Les Grands Dossiers de Diplomatie
Guerres par procuration en Somalie : qui manipule qui ?
Le 19 août 2019, près de la ville portuaire de Kismayo, dans le Sud de la Somalie, des soldats des armées kenyane et éthiopienne se menaçaient à bout portant. Les deux pays sont pourtant des alliés stratégiques depuis plus d’un demi-siècle face à la menace terroriste en Somalie. Leurs forces portent toutes deux l’insigne de l’opération de soutien à la paix de l’Union africaine dans ce pays, l’AMISOM ; elles sont placées sous le commandement du même quartier général à Mogadiscio et elles font face à un ennemi commun : le groupe terroriste affilié à Al-Qaïda, Al-Shabaab.Alors, comment ces deux armées se sont-elles retrouvées à deux doigts de se tirer dessus, dans un pays qu’elles sont toutes deux venues aider ?
L’enjeu du fédéralisme
La querelle entre les deux forces concernait l’élection présidentielle de l’État somalien du Jubaland, qui devait avoir lieu le 22 août. Ahmed Mohamed Islam « Madoobe », le président sortant, était largement favori. Le Kenya, dont les forces ont combattu aux côtés des milices de Madoobe pour libérer Kismayo d’Al-Shabaab en 2012, et ont protégé son administration embryonnaire depuis lors, a favorisé la continuité de son leadership. En revanche, l’Éthiopie était fermement alignée sur le Gouvernement fédéral somalien (SFG) de Mogadiscio, qui était lui déterminé à retirer Madoobe et à le remplacer par un loyaliste.

[Énoncé détaillé] Recopiez le passage du texte sur les guerres par procuration en Somalie qui s'ouvre sur « Le 19 août 2019, près » et se termine par « venues aider ? », en changeant « Kismayo » en « Kisimayo ».

[Liste des données]

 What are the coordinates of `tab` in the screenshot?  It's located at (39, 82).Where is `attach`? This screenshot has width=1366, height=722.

...

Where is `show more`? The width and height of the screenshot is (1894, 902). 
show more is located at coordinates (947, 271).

[Réponse finale]
Le 19 août 2019, près de la ville portuaire de Kisimayo, dans le Sud de la Somalie, des soldats des armées kenyane et éthiopienne se menaçaient à bout portant. Les deux pays sont pourtant des alliés stratégiques depuis plus d’un demi-siècle face à la menace terroriste en Somalie. Leurs forces portent toutes deux l’insigne de l’opération de soutien à la paix de l’Union africaine dans ce pays, l’AMISOM ; elles sont placées sous le commandement du même quartier général à Mogadiscio et elles font face à un ennemi commun : le groupe terroriste affilié à Al-Qaïda, Al-Shabaab.Alors, comment ces deux armées se sont-elles retrouvées à deux doigts de se tirer dessus, dans un pays qu’elles sont toutes deux venues aider ?